▼

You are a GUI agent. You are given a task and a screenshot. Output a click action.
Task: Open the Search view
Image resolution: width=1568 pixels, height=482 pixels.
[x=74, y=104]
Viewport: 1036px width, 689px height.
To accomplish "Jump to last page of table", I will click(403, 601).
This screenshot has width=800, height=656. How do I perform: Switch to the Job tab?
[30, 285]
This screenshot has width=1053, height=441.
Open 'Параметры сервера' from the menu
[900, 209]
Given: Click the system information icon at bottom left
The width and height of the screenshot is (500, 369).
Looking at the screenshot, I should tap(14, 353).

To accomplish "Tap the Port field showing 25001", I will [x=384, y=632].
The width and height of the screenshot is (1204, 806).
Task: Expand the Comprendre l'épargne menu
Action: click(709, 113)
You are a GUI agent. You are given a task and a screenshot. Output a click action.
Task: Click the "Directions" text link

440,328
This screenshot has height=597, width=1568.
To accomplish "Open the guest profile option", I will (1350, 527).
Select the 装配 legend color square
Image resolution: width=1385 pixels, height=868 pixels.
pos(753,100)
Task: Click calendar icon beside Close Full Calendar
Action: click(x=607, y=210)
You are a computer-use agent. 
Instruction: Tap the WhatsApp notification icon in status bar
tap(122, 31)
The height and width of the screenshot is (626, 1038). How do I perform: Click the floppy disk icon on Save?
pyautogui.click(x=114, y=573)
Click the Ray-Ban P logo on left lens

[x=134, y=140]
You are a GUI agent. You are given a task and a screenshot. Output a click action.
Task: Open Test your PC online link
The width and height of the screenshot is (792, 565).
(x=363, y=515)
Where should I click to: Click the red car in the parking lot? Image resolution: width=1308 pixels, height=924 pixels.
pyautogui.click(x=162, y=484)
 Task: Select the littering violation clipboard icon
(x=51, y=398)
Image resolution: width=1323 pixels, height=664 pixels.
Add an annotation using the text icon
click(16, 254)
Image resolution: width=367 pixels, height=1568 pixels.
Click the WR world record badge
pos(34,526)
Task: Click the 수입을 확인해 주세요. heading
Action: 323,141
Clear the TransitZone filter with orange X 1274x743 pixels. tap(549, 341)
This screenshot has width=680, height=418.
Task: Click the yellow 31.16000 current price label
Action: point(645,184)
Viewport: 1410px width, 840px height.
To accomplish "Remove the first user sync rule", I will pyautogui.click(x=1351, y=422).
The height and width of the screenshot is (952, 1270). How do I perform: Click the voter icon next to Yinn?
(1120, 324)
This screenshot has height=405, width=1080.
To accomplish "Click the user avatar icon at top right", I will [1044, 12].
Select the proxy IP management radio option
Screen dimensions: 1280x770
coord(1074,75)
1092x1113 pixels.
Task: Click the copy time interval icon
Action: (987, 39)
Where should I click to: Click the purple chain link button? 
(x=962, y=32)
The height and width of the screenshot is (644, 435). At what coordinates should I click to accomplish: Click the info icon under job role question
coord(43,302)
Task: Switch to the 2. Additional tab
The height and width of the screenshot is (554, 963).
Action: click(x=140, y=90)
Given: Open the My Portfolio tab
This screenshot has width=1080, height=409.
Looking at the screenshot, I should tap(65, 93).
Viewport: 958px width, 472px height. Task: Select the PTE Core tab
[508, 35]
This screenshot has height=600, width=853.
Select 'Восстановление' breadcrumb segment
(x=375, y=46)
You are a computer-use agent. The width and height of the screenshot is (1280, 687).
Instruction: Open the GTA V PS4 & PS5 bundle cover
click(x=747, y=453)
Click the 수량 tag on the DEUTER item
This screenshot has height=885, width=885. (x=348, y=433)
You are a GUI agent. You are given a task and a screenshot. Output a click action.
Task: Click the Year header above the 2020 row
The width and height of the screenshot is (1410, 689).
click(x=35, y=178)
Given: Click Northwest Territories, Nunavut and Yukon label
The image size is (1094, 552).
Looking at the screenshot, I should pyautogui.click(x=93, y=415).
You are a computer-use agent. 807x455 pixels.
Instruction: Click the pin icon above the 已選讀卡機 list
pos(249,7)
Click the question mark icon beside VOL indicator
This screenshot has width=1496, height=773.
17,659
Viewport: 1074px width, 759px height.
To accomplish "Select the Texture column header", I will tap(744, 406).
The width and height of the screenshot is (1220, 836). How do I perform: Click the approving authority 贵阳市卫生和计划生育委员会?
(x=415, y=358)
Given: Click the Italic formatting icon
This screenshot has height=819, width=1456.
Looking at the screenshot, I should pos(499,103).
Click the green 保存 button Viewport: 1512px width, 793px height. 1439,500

▲

#### Your goal:
From the listing above, extract every line exactly as it stands.

#### Response to the exercise:
You are a GUI agent. You are given a task and a screenshot. Output a click action.
Task: Open the Search view
Image resolution: width=1568 pixels, height=482 pixels.
[x=74, y=104]
Viewport: 1036px width, 689px height.
To accomplish "Jump to last page of table", I will click(403, 601).
This screenshot has width=800, height=656. How do I perform: Switch to the Job tab?
[30, 285]
This screenshot has width=1053, height=441.
Open 'Параметры сервера' from the menu
[900, 209]
Given: Click the system information icon at bottom left
The width and height of the screenshot is (500, 369).
Looking at the screenshot, I should tap(14, 353).

To accomplish "Tap the Port field showing 25001", I will [x=384, y=632].
The width and height of the screenshot is (1204, 806).
Task: Expand the Comprendre l'épargne menu
Action: click(709, 113)
You are a GUI agent. You are given a task and a screenshot. Output a click action.
Task: Click the "Directions" text link

440,328
This screenshot has height=597, width=1568.
To accomplish "Open the guest profile option", I will (1350, 527).
Select the 装配 legend color square
Image resolution: width=1385 pixels, height=868 pixels.
pos(753,100)
Task: Click calendar icon beside Close Full Calendar
Action: click(x=607, y=210)
You are a computer-use agent. 
Instruction: Tap the WhatsApp notification icon in status bar
tap(122, 31)
The height and width of the screenshot is (626, 1038). How do I perform: Click the floppy disk icon on Save?
pyautogui.click(x=114, y=573)
Click the Ray-Ban P logo on left lens

[x=134, y=140]
You are a GUI agent. You are given a task and a screenshot. Output a click action.
Task: Open Test your PC online link
The width and height of the screenshot is (792, 565).
(x=363, y=515)
Where should I click to: Click the red car in the parking lot? Image resolution: width=1308 pixels, height=924 pixels.
pyautogui.click(x=162, y=484)
 Task: Select the littering violation clipboard icon
(x=51, y=398)
Image resolution: width=1323 pixels, height=664 pixels.
Add an annotation using the text icon
click(16, 254)
Image resolution: width=367 pixels, height=1568 pixels.
Click the WR world record badge
pos(34,526)
Task: Click the 수입을 확인해 주세요. heading
Action: 323,141
Clear the TransitZone filter with orange X 1274x743 pixels. tap(549, 341)
This screenshot has width=680, height=418.
Task: Click the yellow 31.16000 current price label
Action: point(645,184)
Viewport: 1410px width, 840px height.
To accomplish "Remove the first user sync rule", I will pyautogui.click(x=1351, y=422).
The height and width of the screenshot is (952, 1270). How do I perform: Click the voter icon next to Yinn?
(1120, 324)
This screenshot has height=405, width=1080.
To accomplish "Click the user avatar icon at top right", I will [1044, 12].
Select the proxy IP management radio option
Screen dimensions: 1280x770
coord(1074,75)
1092x1113 pixels.
Task: Click the copy time interval icon
Action: (987, 39)
Where should I click to: Click the purple chain link button? 
(x=962, y=32)
The height and width of the screenshot is (644, 435). At what coordinates should I click to accomplish: Click the info icon under job role question
coord(43,302)
Task: Switch to the 2. Additional tab
The height and width of the screenshot is (554, 963).
Action: click(x=140, y=90)
Given: Open the My Portfolio tab
This screenshot has width=1080, height=409.
Looking at the screenshot, I should tap(65, 93).
Viewport: 958px width, 472px height. Task: Select the PTE Core tab
[508, 35]
This screenshot has height=600, width=853.
Select 'Восстановление' breadcrumb segment
(x=375, y=46)
You are a computer-use agent. The width and height of the screenshot is (1280, 687).
Instruction: Open the GTA V PS4 & PS5 bundle cover
click(x=747, y=453)
Click the 수량 tag on the DEUTER item
This screenshot has height=885, width=885. (x=348, y=433)
You are a GUI agent. You are given a task and a screenshot. Output a click action.
Task: Click the Year header above the 2020 row
The width and height of the screenshot is (1410, 689).
click(x=35, y=178)
Given: Click Northwest Territories, Nunavut and Yukon label
The image size is (1094, 552).
Looking at the screenshot, I should pyautogui.click(x=93, y=415).
You are a computer-use agent. 807x455 pixels.
Instruction: Click the pin icon above the 已選讀卡機 list
pos(249,7)
Click the question mark icon beside VOL indicator
This screenshot has width=1496, height=773.
17,659
Viewport: 1074px width, 759px height.
To accomplish "Select the Texture column header", I will tap(744, 406).
The width and height of the screenshot is (1220, 836). How do I perform: Click the approving authority 贵阳市卫生和计划生育委员会?
(x=415, y=358)
Given: Click the Italic formatting icon
This screenshot has height=819, width=1456.
Looking at the screenshot, I should pos(499,103).
Click the green 保存 button Viewport: 1512px width, 793px height. 1439,500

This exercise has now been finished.